Women are now forming a cohort of religious leaders in the Orthodox community. Institutions such as Yeshivat Maharat, Nishmat, Midreshet Lindenbaum, the Drisha Institute, the Graduate Program for Women in Advanced Talmudic Study (GPATS) at Yeshiva University, Matan (Women’s Institute for Torah Studies), and others are training women to be halakhic and spiritual guides. The next step is to create a professional career path for these women. JOFA is supporting this in two ways: We hope to foster a sense of professional collegiality among the women in the various programs and to partner with communities to find employment for them in synagogues, schools, and institutions. That work has recently begun with the first-ever gathering of Orthodox women clergy from these different programs. Over the coming years, JOFA will continue to provide a platform for these women to collaborate and learn together, while making inroads into the community for career advancement.
Many of these programs (as well as JOFA itself) would not be here today without the vision, support, passion, and energy of Belda Lindenbaum, z”l. Our community is diminished by her loss. On a more personal note, I will miss her sharp sense of humor, her willingness to speak truth to power, and her friendship.

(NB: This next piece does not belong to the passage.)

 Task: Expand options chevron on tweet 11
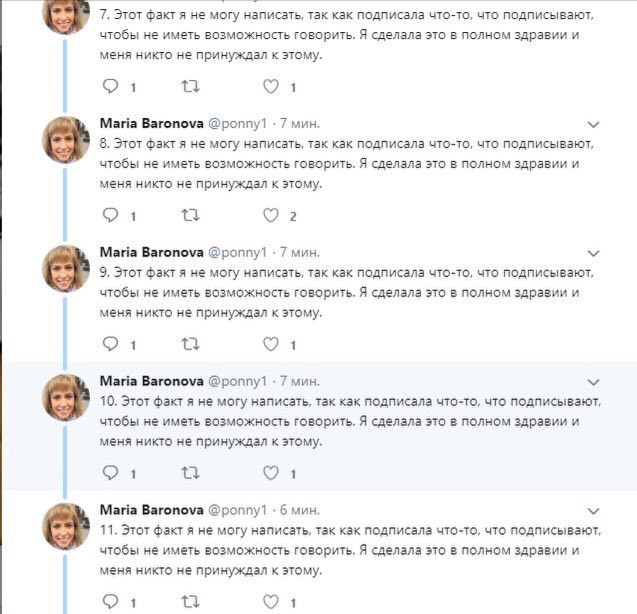594,511
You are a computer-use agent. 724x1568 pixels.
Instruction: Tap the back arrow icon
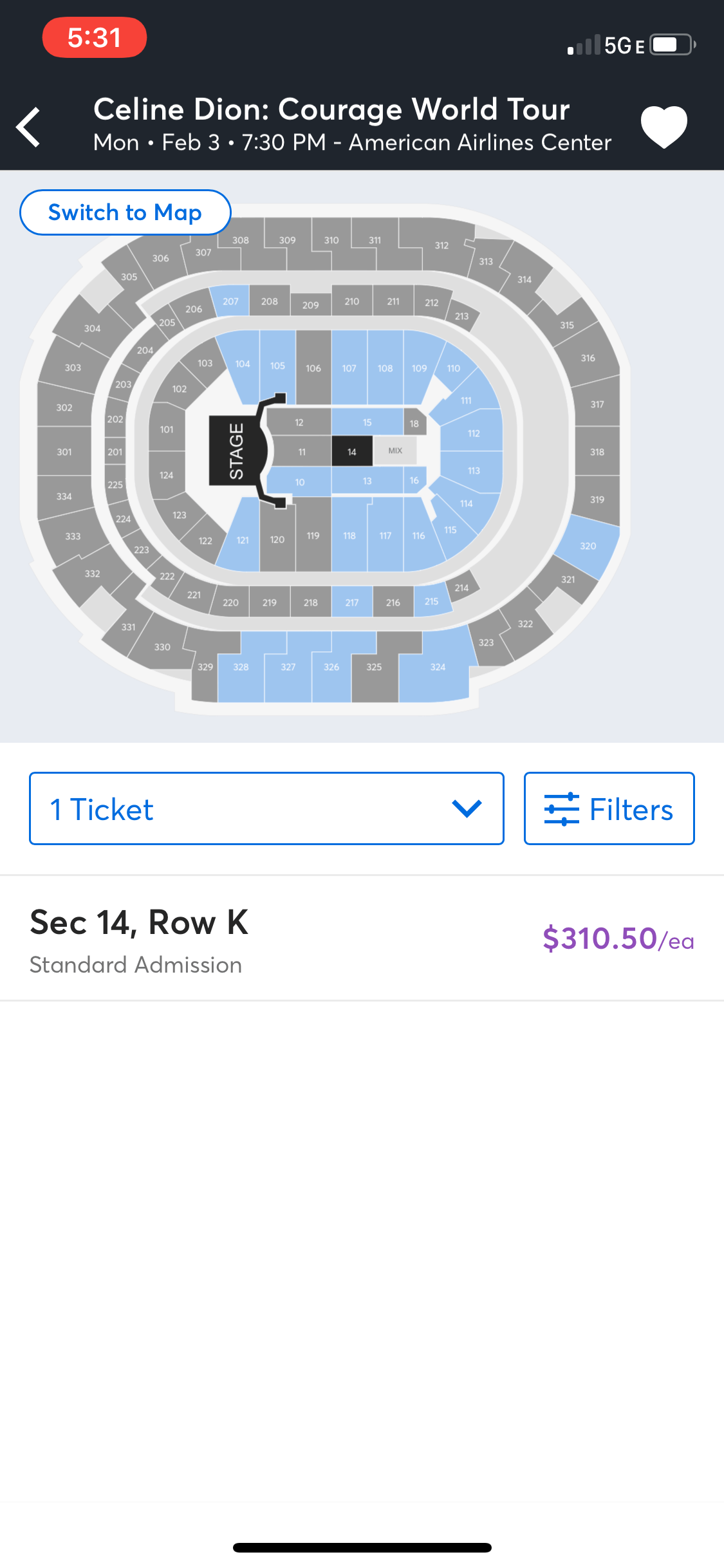(x=29, y=127)
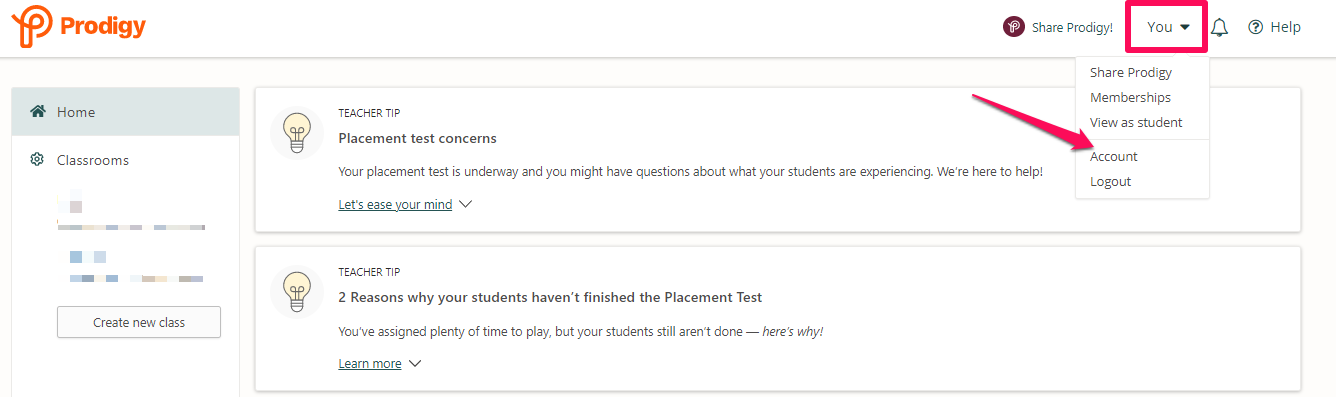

So what did I do about kitniyot? Well, I had already asked the question, and therefore I was sticking with the answer. So there I was, in the aisles of the Israeli supermarkets, carefully reading the labels of the products to make sure they had the right hashgahot. It certainly led to some head scratching. What, after all, could possibly be kitniyot about cumin? And when the label says “kosher for Passover but contains rapeseed oil,” what does that mean? Do I use rapeseed oil or not? It turns out it was much harder to keep kosher for Passover in Jerusalem than in Teaneck!
L’shanah haba’ah bi-Yerushalayim hab’nuyah.